Sacco, tra le altre cose, dovrà risarcire per danni, da quantificare successivamente, la Misericordia nazionale e quella interregionale di Calabria e Basilicata. Oggi è detenuto al carcere duro dentro Rebibbia, poiché è ritenuto il tassello che teneva i rapporti con le istituzioni e che ha permesso alla cosca di accedere ai fondi pubblici.

Tra i soggetti coinvolti nell’inchiesta anche l’ex parroco della chiesa di Maria Assunta di Isola Capo Rizzuto Edoardo Scordio che però ha scelto di essere processato con il rito ordinario, insieme ad altri 37 soggetti.

 

Il meccanismo funzionava pressappoco così. La cosca Arena riusciva tramite Sacco e Misericordia ad aggiudicarsi gli appalti indetti dalla prefettura di Crotone per le forniture dei servizi di ristorazione al centro di accoglienza di Isola Capo Rizzuto e di Lampedusa. Gli appalti andavano poi in affidamento a imprese appositamente costruite dagli Arena e da altre famiglie di ‘ndrangheta che gestivano il catering e la mensa. Il grosso degli introiti si muoveva lì. Un cibo di qualità!

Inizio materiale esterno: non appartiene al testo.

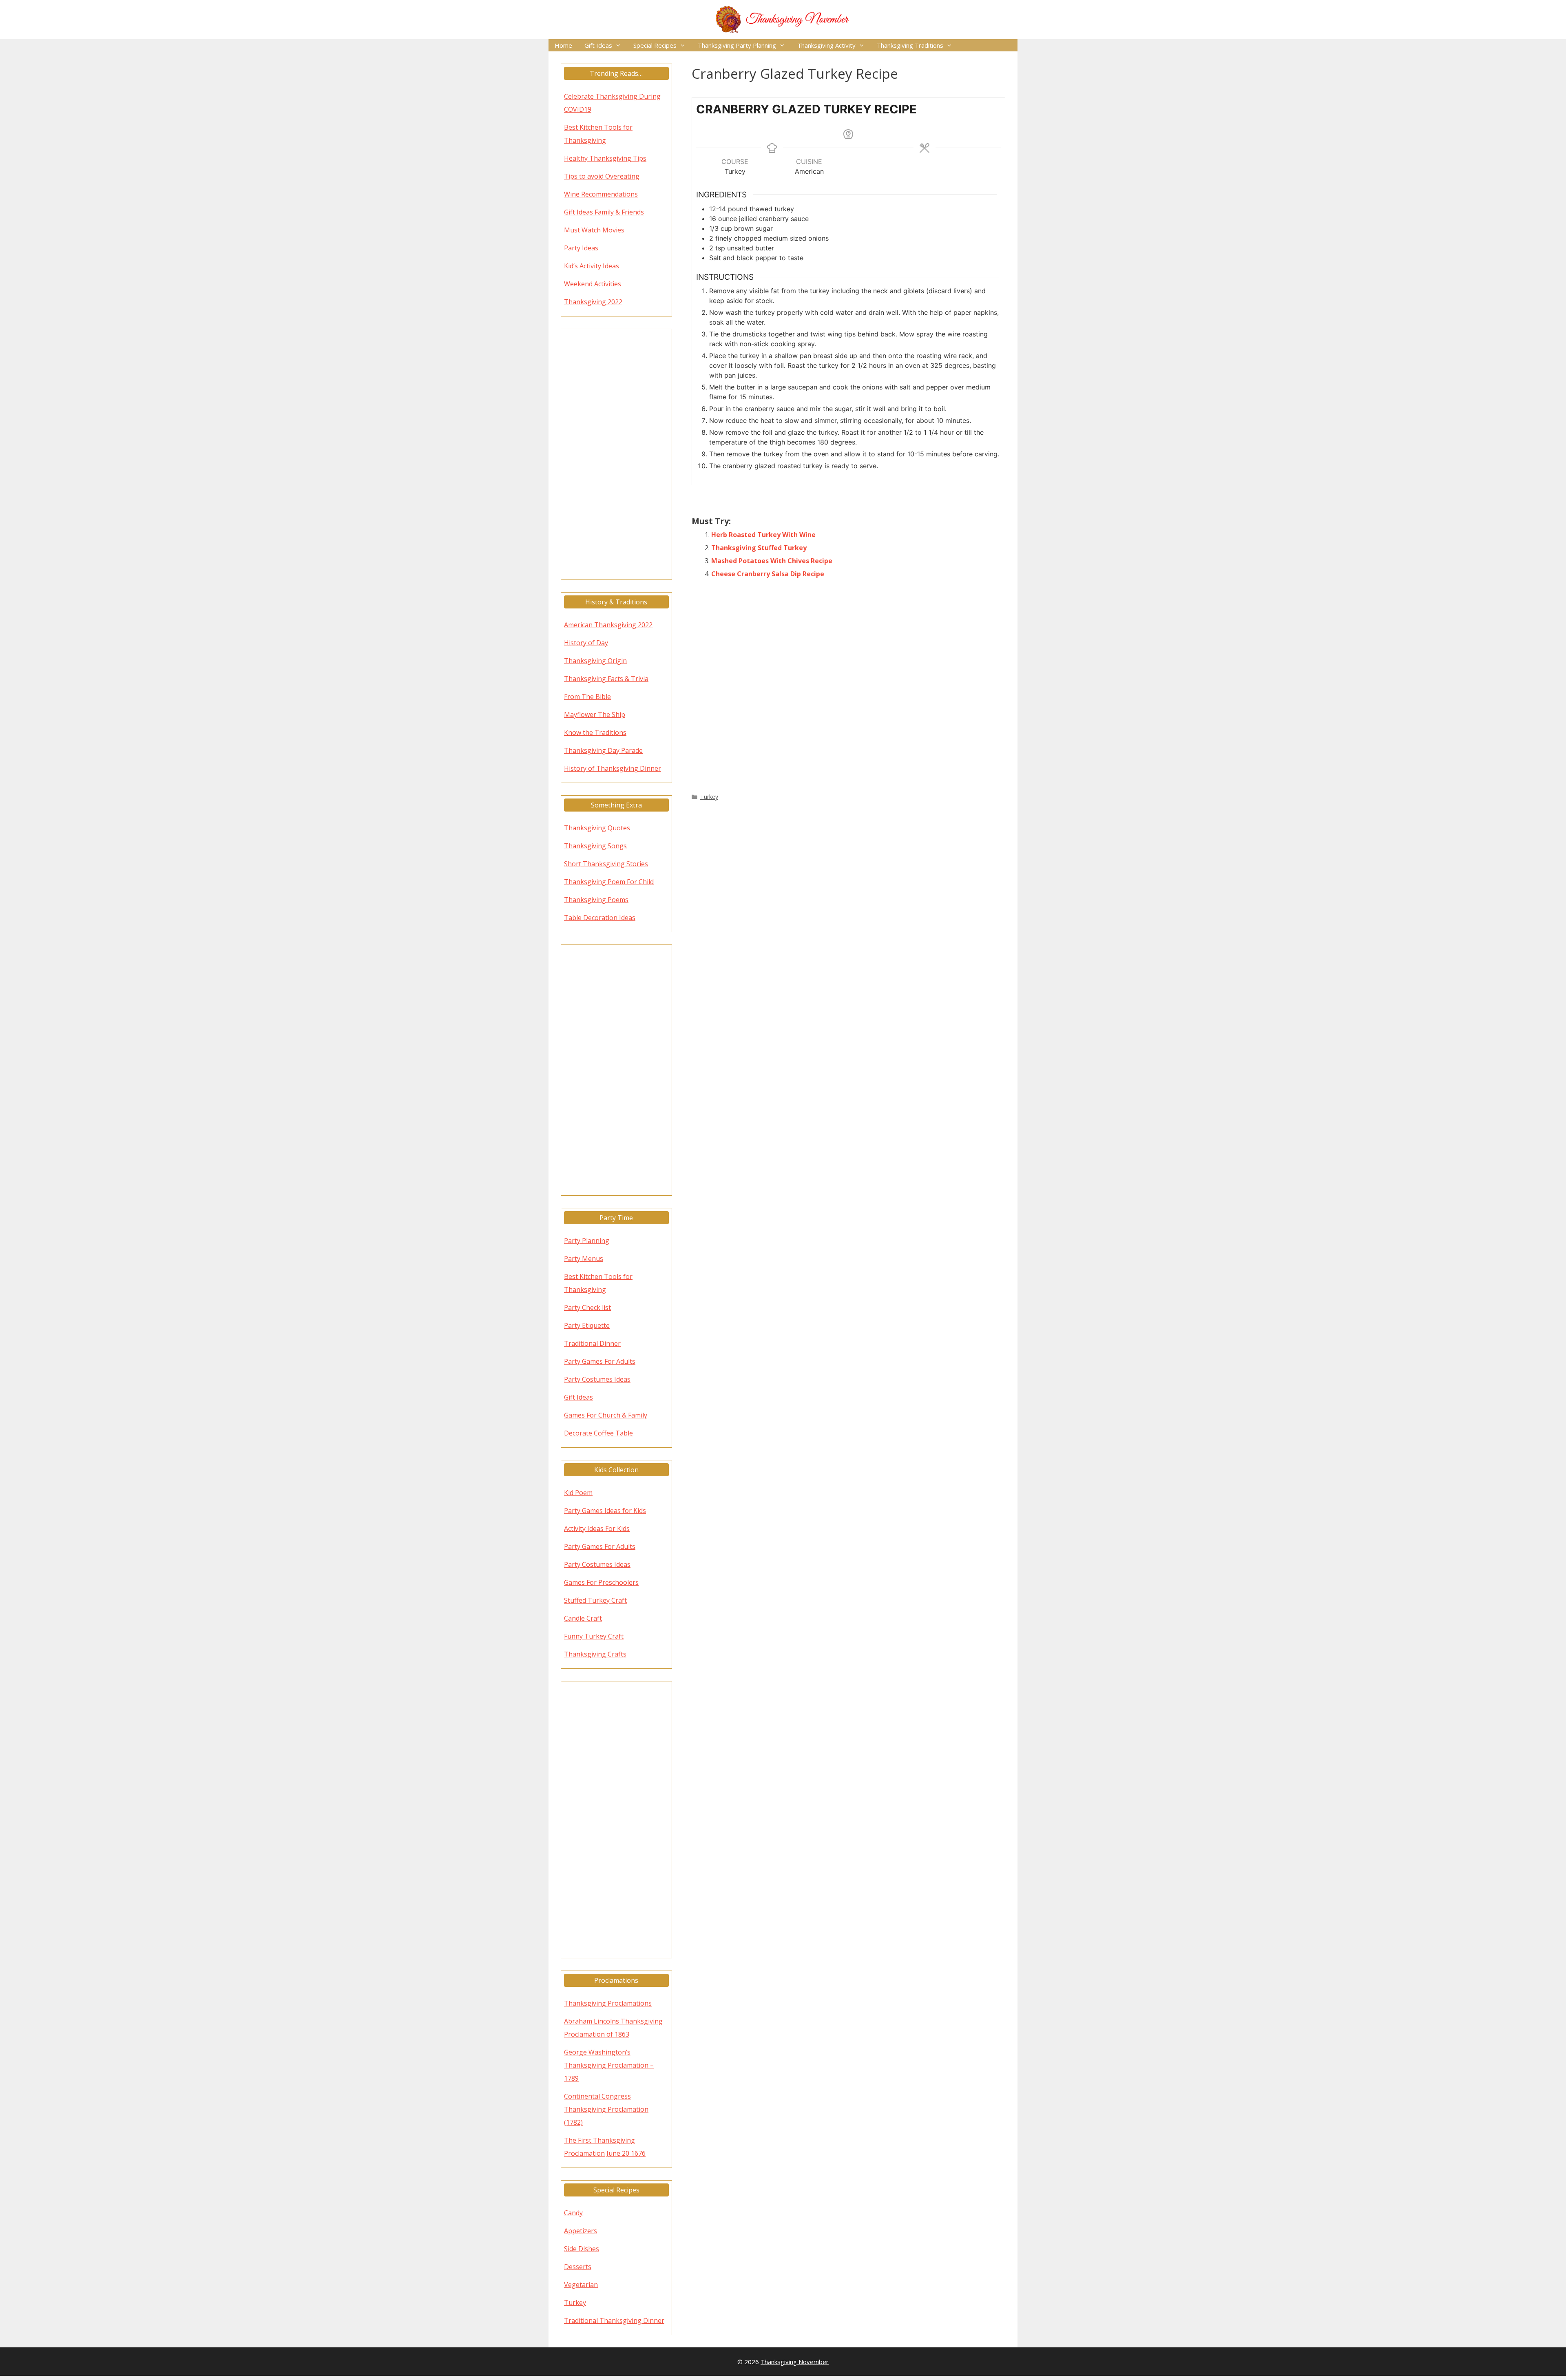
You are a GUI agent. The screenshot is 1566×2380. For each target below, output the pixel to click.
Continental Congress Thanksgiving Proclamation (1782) (606, 2109)
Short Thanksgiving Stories (606, 863)
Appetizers (580, 2230)
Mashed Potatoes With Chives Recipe (771, 560)
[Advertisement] (849, 684)
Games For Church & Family (605, 1415)
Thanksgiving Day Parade (603, 750)
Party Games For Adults (599, 1361)
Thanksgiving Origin (595, 660)
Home (563, 45)
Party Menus (583, 1258)
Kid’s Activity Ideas (591, 265)
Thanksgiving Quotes (597, 827)
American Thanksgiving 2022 (608, 624)
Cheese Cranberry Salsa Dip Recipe (767, 573)
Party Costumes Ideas (597, 1379)
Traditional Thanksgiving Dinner (614, 2320)
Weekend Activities (592, 283)
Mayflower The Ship (594, 714)
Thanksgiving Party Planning (737, 45)
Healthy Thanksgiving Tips (605, 158)
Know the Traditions (595, 732)
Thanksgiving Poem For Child (609, 881)
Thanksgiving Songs (595, 845)
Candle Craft (583, 1618)
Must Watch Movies (594, 230)
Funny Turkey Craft (594, 1636)
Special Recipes (655, 45)
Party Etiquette (587, 1325)
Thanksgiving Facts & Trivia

All’esplosione del caso è stato proprio il capo della procura di Catanzaro Nicola Gratteri a parlarne: “Indagando sulla famiglia Arena siamo arrivati all’interno del Cara di Isola Capo Rizzuto. All’interno sono successe cose veramente tristi: un giorno sono arrivati 250 pasti per 500 migranti. Ebbene 250 persone hanno mangiato il giorno dopo. Non solo era poco, ma solitamente era un cibo che si dà ai maiali. Questi si arricchiscono sulle spalle dei migranti. Questa è un’indagine che abbraccia quasi 10 anni di malaffare all’interno del Cara gestito in modo mafioso dalla famiglia Arena”. “Il Centro di accoglienza e la Misericordia sono il bancomat della ‘ndrangheta”, aveva spiegato senza tanti giri di parole il generale Giuseppe Governale, comandante del Ros dei carabinieri, secondo il quale la cosca Arena aveva scelto i suoi uomini: “E tra questi ci sono Sacco e il prete Scordio”.

La condanna più alta alla fine è stata inflitta a Pasquale Arena, 20 anni e 2 mesi, ma non sono da meno quelle a 20 anni per ognuno impartite ai cugini Antonio e Ferdinando Poerio, titolari della società di catering Quadrifoglio, che offriva il suo servizio al Cara, mentre a Giuseppe Arena e a Paolo Lentini sono stati inflitti 16 anni e 4 mesi ciascuno.

 

Un rete criminale diffusa che ricadeva su tutto l’indotto locale.

Infatti, come ha più volte raccontato il cronista de Il Quotidiano del Sud Antonio Anastasi, la cosca sarebbe stata diretta, nella fase focalizzata dall’inchiesta, da Paolo Lentini, che gestiva la raccolta delle estorsioni agli imprenditori, specie quelli turistici, incamerava i proventi illeciti e li distribuiva ai rappresentanti delle varie famiglie che compongono la galassia della ‘ndrangheta di Isola Capo Rizzuto.

La cosca aveva un ruolo così imponente da risultare anche dominante nel settore scommesse con due  imprese che avevano monopolizzato il settore anche se il business più importante era i migranti.